Ch. 10 (34): Richie and Lowestoffe bring Andrew Skurliewhitter bags of money to redeem Nigel's estate. Dalgarno tells Richie in the street of his proposed route north, in the hope that Nigel will meet him for a duel at Camlet Moat. He puts pressure on Andrew to lie about the time of the payment. Andrew tells Colepepper of Dalgarno's route, and the captain plans to rob him of the payment money (it is indicated that Andrew and Colepepper had been Trapbois' murderers in Ch. 24).

Ch. 11 (35): Richie encounters Jin, who is down on his luck and intends to join a party led by Colepepper in the robbery of Dalgarno: Richie persuades him to join him in apprehending the thieves.

Ch. 12 (36): Dalgarno and Nelly Christie, whom he has seduced, stop to rest at Camlet Moat. Colepepper's party kill Dalgarno before Richie's party arrive, having been delayed by meeting Christie in pursuit of his wife. Richie kills Colepepper while Dalgarno's page Lutin makes off with the money.

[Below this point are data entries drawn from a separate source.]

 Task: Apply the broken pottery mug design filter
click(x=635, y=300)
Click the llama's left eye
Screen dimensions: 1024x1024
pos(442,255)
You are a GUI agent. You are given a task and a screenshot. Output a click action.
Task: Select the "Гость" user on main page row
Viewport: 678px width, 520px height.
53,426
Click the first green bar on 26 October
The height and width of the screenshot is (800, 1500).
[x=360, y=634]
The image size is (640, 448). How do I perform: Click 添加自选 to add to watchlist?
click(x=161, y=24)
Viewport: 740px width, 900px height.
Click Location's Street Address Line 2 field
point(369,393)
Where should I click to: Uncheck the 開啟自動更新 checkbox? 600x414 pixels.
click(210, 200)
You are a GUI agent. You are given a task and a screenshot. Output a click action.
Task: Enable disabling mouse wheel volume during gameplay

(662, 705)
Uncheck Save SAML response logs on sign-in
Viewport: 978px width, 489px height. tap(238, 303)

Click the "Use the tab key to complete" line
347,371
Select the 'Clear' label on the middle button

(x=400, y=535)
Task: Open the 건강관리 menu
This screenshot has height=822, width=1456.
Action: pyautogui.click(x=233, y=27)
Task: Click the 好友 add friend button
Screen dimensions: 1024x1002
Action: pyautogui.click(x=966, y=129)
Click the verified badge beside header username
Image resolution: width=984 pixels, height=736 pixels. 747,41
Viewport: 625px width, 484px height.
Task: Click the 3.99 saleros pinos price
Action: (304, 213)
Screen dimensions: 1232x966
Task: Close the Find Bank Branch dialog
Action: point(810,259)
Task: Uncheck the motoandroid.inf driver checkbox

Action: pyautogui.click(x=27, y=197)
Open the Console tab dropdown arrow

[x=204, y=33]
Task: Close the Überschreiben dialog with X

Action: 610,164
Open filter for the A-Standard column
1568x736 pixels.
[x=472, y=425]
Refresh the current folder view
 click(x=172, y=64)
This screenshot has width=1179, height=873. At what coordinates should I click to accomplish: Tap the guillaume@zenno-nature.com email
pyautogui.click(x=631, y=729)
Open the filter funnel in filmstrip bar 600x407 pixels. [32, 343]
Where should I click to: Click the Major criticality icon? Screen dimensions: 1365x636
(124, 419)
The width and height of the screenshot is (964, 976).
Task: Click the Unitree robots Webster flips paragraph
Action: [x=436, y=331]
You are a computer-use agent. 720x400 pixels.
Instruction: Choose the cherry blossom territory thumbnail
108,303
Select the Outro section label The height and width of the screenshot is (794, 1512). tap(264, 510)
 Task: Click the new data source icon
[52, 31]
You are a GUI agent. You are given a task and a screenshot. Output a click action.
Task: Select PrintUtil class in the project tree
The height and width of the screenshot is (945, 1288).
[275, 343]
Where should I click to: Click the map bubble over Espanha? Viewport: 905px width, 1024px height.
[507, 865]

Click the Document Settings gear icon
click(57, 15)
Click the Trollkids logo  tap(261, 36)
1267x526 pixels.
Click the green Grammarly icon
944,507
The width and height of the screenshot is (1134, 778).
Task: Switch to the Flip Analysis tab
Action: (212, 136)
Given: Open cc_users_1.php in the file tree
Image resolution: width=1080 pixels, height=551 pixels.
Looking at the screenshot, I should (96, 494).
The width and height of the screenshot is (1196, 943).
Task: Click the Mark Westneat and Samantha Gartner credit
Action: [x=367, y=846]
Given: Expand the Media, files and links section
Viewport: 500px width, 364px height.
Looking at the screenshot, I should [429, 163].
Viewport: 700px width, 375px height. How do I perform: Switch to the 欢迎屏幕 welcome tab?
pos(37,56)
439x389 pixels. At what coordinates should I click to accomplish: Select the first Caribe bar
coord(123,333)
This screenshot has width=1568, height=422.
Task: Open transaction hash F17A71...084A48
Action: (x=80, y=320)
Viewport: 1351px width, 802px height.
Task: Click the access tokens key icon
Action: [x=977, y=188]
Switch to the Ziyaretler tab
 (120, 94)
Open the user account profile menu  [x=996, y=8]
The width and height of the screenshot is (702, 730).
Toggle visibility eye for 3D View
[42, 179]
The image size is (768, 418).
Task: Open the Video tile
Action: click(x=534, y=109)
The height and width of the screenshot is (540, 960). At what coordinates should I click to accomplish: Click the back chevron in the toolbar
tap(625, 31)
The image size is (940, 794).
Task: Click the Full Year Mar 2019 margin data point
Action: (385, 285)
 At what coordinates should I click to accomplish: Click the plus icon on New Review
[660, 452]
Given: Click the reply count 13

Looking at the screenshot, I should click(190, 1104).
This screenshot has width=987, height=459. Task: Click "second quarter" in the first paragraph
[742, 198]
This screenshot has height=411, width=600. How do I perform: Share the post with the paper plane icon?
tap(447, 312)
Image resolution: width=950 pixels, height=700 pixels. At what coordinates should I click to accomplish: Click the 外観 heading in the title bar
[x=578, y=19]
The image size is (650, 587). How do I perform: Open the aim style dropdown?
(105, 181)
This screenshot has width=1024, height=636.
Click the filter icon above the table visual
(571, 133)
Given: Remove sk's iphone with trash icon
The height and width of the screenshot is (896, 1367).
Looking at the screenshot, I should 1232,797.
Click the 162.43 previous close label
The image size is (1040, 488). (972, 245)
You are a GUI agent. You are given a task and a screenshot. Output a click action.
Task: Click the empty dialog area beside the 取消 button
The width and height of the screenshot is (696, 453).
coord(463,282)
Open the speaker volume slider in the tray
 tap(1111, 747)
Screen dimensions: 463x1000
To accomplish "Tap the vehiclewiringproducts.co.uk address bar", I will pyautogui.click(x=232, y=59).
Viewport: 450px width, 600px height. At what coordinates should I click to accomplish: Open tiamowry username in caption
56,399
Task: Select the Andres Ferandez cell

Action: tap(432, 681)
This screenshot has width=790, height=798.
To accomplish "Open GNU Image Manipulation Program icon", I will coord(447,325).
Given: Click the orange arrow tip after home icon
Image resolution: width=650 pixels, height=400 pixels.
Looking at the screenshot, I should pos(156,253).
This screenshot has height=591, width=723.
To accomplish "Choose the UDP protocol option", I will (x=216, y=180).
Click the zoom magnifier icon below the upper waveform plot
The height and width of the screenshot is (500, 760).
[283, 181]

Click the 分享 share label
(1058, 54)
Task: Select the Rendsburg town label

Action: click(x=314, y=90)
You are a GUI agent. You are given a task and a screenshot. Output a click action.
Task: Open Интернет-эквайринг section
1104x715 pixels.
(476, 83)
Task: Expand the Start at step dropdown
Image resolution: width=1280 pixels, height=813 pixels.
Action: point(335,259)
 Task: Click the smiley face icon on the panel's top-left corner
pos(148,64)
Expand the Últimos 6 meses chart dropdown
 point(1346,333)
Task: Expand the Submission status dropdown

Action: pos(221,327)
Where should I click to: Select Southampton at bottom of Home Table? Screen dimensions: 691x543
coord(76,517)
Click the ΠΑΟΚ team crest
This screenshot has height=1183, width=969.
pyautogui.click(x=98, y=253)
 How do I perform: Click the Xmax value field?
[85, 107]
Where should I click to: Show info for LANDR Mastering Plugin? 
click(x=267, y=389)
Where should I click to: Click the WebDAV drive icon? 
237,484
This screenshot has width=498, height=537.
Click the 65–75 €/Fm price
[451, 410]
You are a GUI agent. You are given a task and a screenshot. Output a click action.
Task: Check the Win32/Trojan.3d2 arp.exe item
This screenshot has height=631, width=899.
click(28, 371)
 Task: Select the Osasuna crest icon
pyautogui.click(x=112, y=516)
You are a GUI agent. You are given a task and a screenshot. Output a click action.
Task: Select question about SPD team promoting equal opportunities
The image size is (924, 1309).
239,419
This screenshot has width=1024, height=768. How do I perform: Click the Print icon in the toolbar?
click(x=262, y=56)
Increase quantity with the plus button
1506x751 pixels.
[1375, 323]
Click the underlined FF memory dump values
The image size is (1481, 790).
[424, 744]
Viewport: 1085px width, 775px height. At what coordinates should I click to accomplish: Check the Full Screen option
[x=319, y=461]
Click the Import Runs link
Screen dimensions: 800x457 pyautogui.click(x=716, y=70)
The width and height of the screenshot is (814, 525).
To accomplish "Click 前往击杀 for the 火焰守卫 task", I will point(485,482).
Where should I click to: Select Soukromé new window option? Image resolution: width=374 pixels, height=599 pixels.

Ch. 13 (37): James has been researching a noble descent for Margaret, enabling him to act as stage manager for her wedding to Nigel. Richie marries Martha, whose fortune provided the money to redeem Nigel's estate.

==Reception==
Most of the contemporaneous reviewers placed The Fortunes of Nigel in the middle rank of the Waverley novels. With rare exceptions, the plot was judged weak but the individual scenes often of high quality. Although the novel's antiquarian basis was evident, and this was seen to result in a lack of warmth, the picture of the age was highly praised, Alsatia being found particularly striking. The urban setting meant that the author could not display one of his main strengths, the depiction of the natural world. The characters were generally found telling. The presentation of James was almost universally admired, with Malagrowther the next most popular. Margaret and Martha struck several reviewers as being of unusual interest, but Hermione was generally judged a mistake and several critics were concerned at Nigel's moral weakness. The Introductory Epistle was found interesting and attractive: indeed, for more than one reviewer it was the best part of the work.

== Adaptation ==
In 1974, it was made into a television miniseries as a joint venture between BBC, 20th Century-Fox Television and ABC Owned Television Stations, with play airing on BBC in the UK, and ABC in the U.S., but like a majority of the pre-1970s BBC material, the PAL master tapes were wiped entirely.
Episodes are becoming available for viewing on YouTube.

==References in other works==
The book was a favourite of Cardinal Newman, who quoted it in Grammar of Assent and the Apologia.